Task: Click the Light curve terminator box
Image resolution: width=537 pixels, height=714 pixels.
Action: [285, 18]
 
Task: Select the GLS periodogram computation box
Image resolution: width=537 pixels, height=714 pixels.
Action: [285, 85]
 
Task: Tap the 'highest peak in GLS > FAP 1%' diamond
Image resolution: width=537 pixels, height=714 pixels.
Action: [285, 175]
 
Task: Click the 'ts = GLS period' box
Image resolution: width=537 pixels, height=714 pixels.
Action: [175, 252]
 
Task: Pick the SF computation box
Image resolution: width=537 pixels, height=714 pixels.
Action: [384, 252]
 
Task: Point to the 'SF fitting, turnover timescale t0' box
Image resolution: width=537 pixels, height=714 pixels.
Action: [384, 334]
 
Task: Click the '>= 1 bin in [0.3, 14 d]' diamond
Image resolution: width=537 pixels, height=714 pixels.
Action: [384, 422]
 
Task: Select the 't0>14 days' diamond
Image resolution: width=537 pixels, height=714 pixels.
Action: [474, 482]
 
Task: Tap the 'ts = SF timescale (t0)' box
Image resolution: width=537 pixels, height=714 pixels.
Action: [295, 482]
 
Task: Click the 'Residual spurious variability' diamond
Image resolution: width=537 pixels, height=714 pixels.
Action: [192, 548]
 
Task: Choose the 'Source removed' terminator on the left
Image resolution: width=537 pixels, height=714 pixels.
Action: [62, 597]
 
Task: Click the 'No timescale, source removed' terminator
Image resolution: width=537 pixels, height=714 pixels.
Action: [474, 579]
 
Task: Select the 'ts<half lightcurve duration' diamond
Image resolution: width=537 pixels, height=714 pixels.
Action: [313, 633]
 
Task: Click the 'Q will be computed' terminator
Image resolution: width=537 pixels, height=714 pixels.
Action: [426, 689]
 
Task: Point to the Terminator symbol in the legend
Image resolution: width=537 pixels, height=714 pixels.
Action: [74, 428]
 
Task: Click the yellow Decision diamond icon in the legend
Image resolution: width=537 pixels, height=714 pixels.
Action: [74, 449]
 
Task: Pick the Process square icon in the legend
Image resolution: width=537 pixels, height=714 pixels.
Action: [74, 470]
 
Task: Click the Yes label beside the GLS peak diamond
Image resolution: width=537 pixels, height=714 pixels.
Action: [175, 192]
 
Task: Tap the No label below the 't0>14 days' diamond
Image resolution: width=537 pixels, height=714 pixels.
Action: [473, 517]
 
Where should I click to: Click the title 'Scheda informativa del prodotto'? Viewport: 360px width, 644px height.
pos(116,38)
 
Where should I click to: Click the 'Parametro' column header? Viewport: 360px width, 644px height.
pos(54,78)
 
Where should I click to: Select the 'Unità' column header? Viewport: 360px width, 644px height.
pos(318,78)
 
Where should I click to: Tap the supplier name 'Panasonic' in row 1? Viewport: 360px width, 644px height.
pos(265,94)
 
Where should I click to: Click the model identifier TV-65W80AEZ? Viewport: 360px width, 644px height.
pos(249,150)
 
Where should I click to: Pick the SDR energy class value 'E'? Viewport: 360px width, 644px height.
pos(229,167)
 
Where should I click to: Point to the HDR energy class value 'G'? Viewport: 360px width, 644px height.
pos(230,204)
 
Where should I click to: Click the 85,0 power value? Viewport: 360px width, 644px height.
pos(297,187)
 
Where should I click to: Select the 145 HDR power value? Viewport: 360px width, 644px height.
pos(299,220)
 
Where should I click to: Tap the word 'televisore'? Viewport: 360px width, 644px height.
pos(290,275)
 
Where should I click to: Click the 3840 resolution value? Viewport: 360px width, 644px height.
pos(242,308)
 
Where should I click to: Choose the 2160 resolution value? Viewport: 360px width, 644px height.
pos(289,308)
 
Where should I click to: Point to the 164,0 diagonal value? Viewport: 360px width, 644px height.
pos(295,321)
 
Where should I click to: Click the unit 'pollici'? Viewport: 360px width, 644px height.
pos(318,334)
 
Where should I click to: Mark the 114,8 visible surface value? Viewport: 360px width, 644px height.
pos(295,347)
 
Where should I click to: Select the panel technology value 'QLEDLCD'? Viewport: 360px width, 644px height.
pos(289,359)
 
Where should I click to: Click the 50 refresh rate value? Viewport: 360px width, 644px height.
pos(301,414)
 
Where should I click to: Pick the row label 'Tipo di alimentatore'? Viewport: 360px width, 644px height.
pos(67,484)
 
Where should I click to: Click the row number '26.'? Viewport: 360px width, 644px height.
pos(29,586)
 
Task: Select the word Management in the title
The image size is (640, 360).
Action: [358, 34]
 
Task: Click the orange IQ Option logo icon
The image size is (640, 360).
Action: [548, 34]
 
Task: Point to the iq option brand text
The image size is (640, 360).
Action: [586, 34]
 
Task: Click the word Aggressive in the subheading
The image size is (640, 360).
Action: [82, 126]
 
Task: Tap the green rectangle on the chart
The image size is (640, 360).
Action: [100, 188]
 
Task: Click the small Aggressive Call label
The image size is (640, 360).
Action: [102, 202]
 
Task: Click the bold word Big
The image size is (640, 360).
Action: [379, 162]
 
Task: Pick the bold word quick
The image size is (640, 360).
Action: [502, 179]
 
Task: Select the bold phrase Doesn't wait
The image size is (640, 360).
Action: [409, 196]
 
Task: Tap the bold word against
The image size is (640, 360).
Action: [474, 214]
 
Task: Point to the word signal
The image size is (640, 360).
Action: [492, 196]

- - -

Written exercise: Update the lines from the one with "Task: Tap the bold word against" through the end of the material, replacing "Point to" with "Click" and leaving everything else unchanged.

Written solution:
Task: Tap the bold word against
The image size is (640, 360).
Action: [474, 214]
 
Task: Click the word signal
The image size is (640, 360).
Action: [492, 196]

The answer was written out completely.